Dari kasus tersebut, polisi menetapkan satu orang tersangka bernama Abram Jetro Endiera. Penetapan tersangka itu juga berdasarkan informasi dari Bea Cukai Pasar Baru terkait paket mencurigakan, pada Selasa, 25 Agustus 2026.
“Melaksanakan penindakan terhadap Peredaran Narkotika Jenis Delta 9 Tetrahydrocannabinol. Yang diamankan Abram Jetro Endiera warga Bekasi,” ucap Dirtipidnarkoba Bareskrim Polri Brigjen Eko Hadi Santoso kepada wartawan, Rabu, 26 Agustus 2026.
Polisi turut menyita tiga pouch dengan merk AI yang berisikan masing-masing 10 Permen Gummy mengandung senyawa ganja yang masuk dalam golongan narkotika jenis satu.
“Berisikan permen yang mengandung narkotika golongan satu jenis delta 9 tetrahydrocannabinol adalah paket milik Abram Jetro Endiera yang di pesan melalui website,” kata dia.
Sementara hasil interogasi, tersangka mengaku telah empat kali memesan narkoba ganja tersebut dari Inggris.
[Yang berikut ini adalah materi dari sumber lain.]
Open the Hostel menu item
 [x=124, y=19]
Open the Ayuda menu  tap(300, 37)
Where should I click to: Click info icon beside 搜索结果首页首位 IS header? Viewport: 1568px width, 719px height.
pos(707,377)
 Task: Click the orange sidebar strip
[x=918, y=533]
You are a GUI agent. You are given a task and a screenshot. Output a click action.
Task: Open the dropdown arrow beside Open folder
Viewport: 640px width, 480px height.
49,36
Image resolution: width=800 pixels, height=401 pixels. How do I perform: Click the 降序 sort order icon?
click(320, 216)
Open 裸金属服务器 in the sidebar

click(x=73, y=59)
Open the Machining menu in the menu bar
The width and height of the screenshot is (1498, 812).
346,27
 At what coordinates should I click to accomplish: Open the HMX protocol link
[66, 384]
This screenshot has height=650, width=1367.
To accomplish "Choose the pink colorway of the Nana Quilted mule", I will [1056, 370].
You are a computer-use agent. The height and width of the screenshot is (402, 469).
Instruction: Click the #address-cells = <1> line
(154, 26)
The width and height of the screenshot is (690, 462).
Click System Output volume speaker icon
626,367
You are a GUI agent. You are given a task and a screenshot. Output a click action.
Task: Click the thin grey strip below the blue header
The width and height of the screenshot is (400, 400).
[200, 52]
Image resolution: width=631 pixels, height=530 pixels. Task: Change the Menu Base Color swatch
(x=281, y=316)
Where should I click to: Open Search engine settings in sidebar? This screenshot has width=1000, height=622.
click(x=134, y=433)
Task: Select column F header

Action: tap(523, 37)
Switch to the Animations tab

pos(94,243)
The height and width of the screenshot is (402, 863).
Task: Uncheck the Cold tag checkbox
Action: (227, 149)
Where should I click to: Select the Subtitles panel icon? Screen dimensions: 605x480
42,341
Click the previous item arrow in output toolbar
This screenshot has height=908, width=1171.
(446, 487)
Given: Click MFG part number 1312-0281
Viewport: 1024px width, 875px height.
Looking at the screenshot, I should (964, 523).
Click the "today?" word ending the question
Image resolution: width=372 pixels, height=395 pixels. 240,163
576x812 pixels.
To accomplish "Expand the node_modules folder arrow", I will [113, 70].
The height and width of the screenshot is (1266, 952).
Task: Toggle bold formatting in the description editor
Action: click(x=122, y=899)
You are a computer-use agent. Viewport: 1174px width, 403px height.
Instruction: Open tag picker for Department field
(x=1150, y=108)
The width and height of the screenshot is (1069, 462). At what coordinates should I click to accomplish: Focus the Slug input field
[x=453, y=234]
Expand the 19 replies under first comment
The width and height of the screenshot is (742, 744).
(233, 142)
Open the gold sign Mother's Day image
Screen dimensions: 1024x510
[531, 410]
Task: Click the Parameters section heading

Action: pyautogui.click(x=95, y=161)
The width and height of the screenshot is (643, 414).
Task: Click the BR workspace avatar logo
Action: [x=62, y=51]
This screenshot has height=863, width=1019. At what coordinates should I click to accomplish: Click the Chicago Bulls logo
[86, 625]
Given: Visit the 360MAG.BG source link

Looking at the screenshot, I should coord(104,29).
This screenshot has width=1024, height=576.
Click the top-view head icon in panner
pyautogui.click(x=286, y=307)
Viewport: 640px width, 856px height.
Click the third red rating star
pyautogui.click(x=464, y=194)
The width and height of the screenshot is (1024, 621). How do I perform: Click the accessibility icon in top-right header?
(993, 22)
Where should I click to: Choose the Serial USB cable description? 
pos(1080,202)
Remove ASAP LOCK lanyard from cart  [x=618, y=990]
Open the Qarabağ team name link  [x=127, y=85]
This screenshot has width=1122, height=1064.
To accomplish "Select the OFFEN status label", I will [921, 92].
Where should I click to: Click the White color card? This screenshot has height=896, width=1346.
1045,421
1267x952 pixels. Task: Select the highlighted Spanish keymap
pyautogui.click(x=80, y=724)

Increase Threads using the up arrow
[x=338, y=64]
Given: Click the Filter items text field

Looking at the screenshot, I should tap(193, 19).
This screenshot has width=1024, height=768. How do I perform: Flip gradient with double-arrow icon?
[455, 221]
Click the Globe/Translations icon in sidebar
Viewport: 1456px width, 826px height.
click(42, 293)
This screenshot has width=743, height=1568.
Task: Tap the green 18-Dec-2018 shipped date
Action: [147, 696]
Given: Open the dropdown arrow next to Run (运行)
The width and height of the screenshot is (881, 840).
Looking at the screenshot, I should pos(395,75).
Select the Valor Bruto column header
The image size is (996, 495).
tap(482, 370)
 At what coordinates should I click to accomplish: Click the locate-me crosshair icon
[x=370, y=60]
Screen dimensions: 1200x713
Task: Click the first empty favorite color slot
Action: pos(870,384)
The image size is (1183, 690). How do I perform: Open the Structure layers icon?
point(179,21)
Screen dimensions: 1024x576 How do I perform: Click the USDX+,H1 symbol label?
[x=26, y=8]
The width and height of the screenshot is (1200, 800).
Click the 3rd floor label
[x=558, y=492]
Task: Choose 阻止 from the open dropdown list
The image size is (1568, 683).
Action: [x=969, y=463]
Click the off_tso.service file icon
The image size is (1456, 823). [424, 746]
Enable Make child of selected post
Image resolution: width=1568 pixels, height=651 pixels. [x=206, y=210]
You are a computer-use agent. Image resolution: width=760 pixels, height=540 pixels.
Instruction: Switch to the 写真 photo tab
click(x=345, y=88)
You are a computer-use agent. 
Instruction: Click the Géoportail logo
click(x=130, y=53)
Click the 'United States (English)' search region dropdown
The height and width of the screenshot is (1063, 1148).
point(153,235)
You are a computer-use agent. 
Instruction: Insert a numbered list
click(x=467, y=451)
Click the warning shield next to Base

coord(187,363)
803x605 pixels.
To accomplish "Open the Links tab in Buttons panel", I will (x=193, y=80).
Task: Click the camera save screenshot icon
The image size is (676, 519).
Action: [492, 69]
Pesanan pertama 4 Maret 2026, 1 pouch berisikan 10 permen gummy, 31 Maret 2026 satu lembar cokelat isi 30 cokelat LSD.
Kemudian 21 Mei 2026, satu buah liquid berbentuk seperti lilin, sampai dengan terakhir pada 19 Agustus 2026, tiga bungkus dengan merk AI yang berisikan masing-masing 10 Permen. Semua paket dikirim dengan nama penerima Sally Hartanto dan alanat Lowokwaru, Malang, Jawa Timur.
“Keterangan Abram Jetro Endiera bahwa semua paket yang diduga berisikan narkotika jenis THC tersebut untuk dikonsumsi oleh sendiri,” jelasnya.
Meski begitu penyidik tetap menetapkan Abram Jetro Endiera sebagai tersangka dijerat Pasal 114 ayat (2) Undang-Undang Republik Indonesia Nomor 35 Tahun 2009 tentang Narkotika dan/atau Pasal 609 ayat (2) huruf a Undang-Undang Nomor 1 Tahun 2026 tentang Penyesuaian Pidana.